Much of what is reported, removed, blocked, or flagged as a result of these algorithms is rather uncontroversial from the perspective of copyright law. That is to say, a court might support the algorithm’s judgement that a particular act or piece of content counts as copyright infringement. But algorithms inevitably make mistakes, some of which are so ridiculous that it is clear no thinking human was involved in the process. These include misidentifying promotional content such as official websites and advertisements as copyright infringement. In at least one instance, a copyright enforcement company misidentified their own notices of infringement as actual instances of infringement and issued a takedown notice for them, resulting in a sort of algorithmic feedback loop. These automated misidentifications also result in removing legitimate content belonging to other copyright owners. In one 2011 case, Warner Brothers was accused of repeatedly and willfully issuing mistaken takedown requests. In response, the company essentially argued that it believed its identifications were accurate at the time, and mistakes were not willful because the volume of infringement meant that human beings were unable to fully supervise its automated monitoring.

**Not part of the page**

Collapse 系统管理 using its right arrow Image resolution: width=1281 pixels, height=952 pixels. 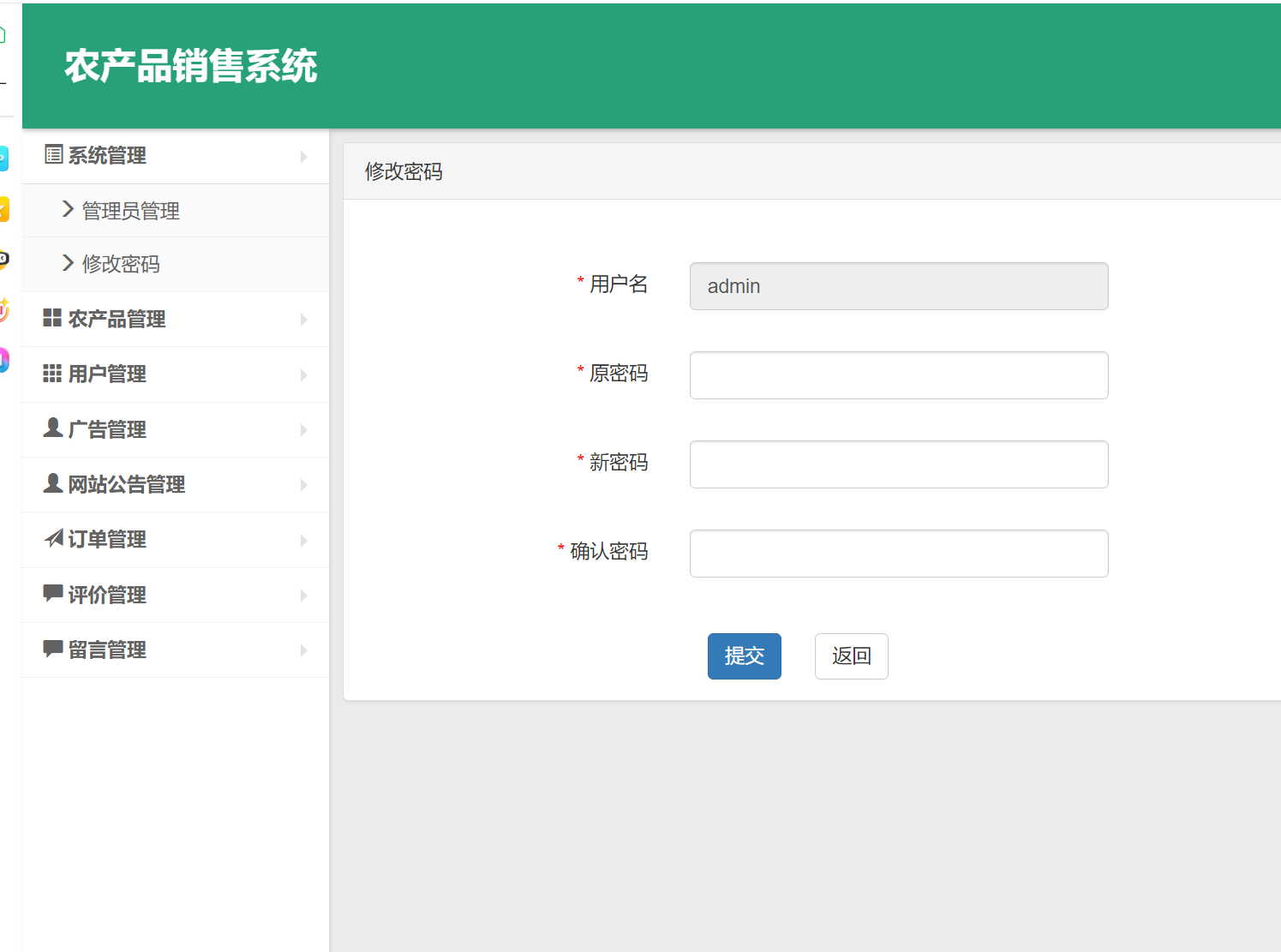pyautogui.click(x=303, y=157)
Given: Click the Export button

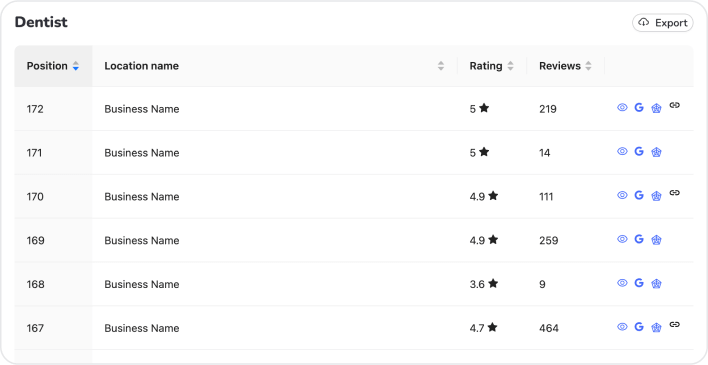Looking at the screenshot, I should [662, 23].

While there are plenty of examples of algorithms behaving badly in the world of copyright enforcement, it is important to remember that what counts as copyright infringement is often not an easy determination to make. Courts continue to struggle with copyright law’s grey areas, with judges disagreeing on a variety of issues. This is particularly the case with various kinds of “user-generated content“, such as mashups, home videos, or parodies uploaded to YouTube. To make things worse, copyright owners often tolerate or even encourage unauthorized uses of their work (such as fan videos and other forms of fan culture) online. Expecting algorithms to adjudicate what counts as infringement in these circumstances has more to do with the business models of the web and media industries than copyright law. The same can be said for the expectation that users can identify which of their actions count as infringement in advance, and that users who are mistakenly targeted can appeal algorithmic errors when they occur. Ultimately however, copyright law supports and legitimates these practices, given that the potential penalties for not playing ball with copyright owners far exceed the consequences for abuse or automated carelessness in copyright enforcement.
Internet and digital technologies have opened new possibilities for individuals to create, consume, and distribute content. However, areas of contact between individuals and copyright owners have also increased. Legal and extra-judicial copyright enforcement mechanisms are being employed on a mass scale, based on questionable identifications of individuals and content, and often with limited recourse for those affected. We are likely to see continued calls to make the algorithms involved more accountable, and for ways to determine who can be held accountable for an algorithm’s decisions.